Work instructions =>
For this exercise, return all the data word for word, with images left out.

BEGIN Supplied information

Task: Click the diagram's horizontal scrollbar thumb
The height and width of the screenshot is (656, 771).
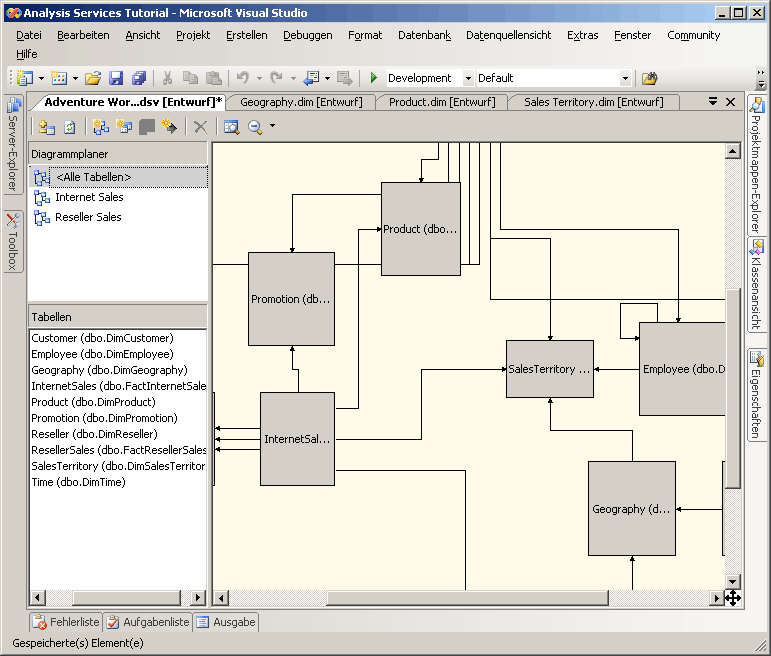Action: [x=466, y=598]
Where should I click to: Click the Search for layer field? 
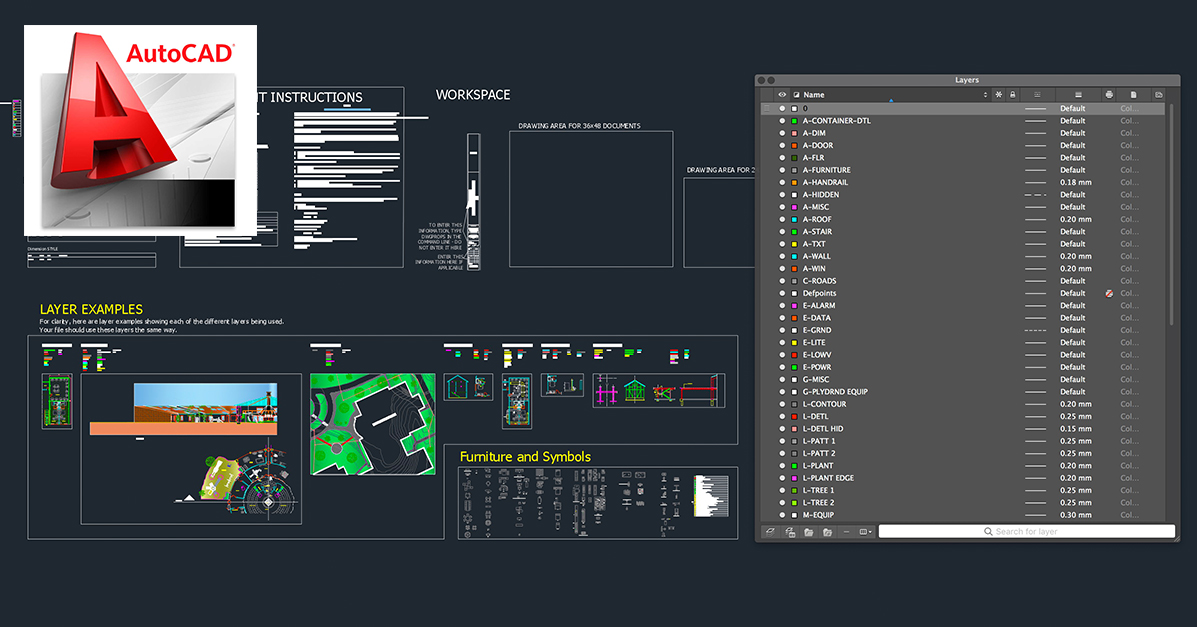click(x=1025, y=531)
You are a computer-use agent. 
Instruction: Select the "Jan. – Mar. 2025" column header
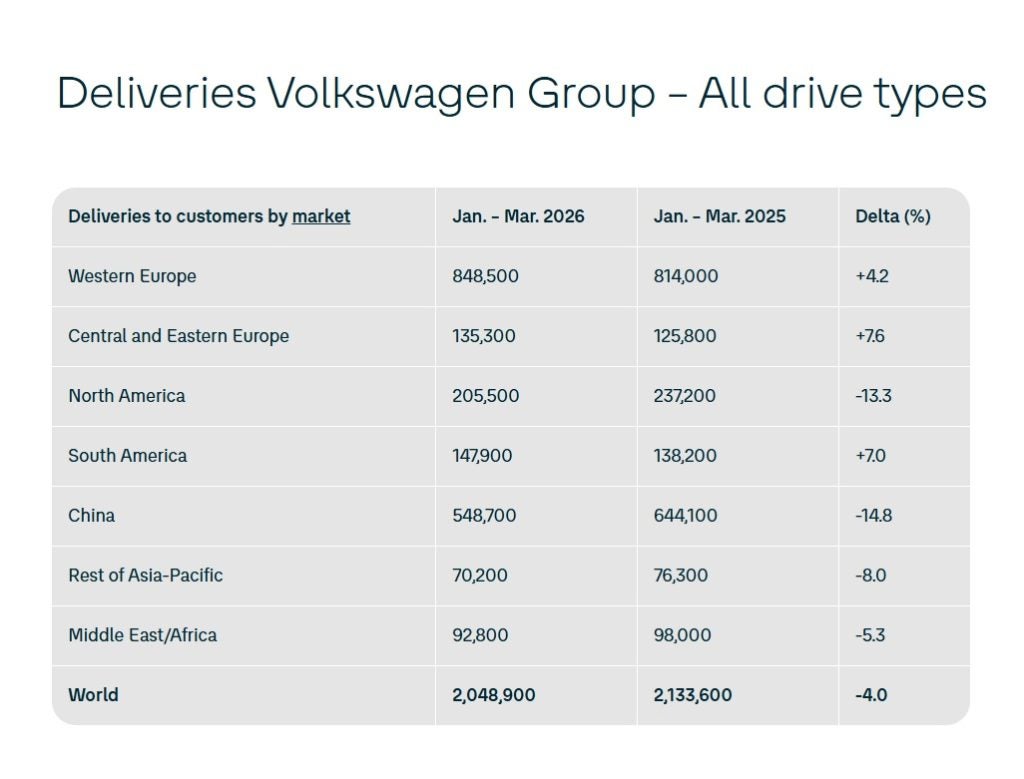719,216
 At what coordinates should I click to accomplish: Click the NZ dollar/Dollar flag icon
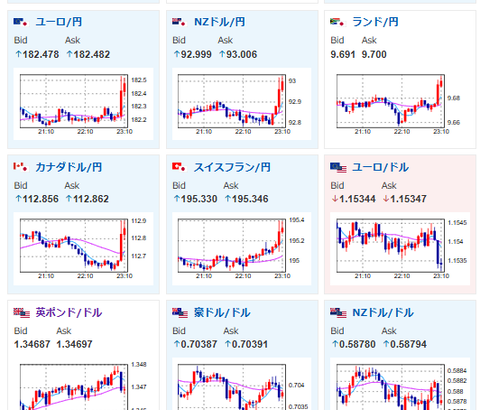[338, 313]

END Supplied information

Task answer =>
Task: Click the diagram's horizontal scrollbar thumb
The height and width of the screenshot is (656, 771).
Action: [x=466, y=598]
Where should I click to: Click the Search for layer field? 
click(x=1025, y=531)
You are a computer-use agent. 
Instruction: Select the "Jan. – Mar. 2025" column header
719,216
 At what coordinates should I click to accomplish: Click the NZ dollar/Dollar flag icon
[338, 313]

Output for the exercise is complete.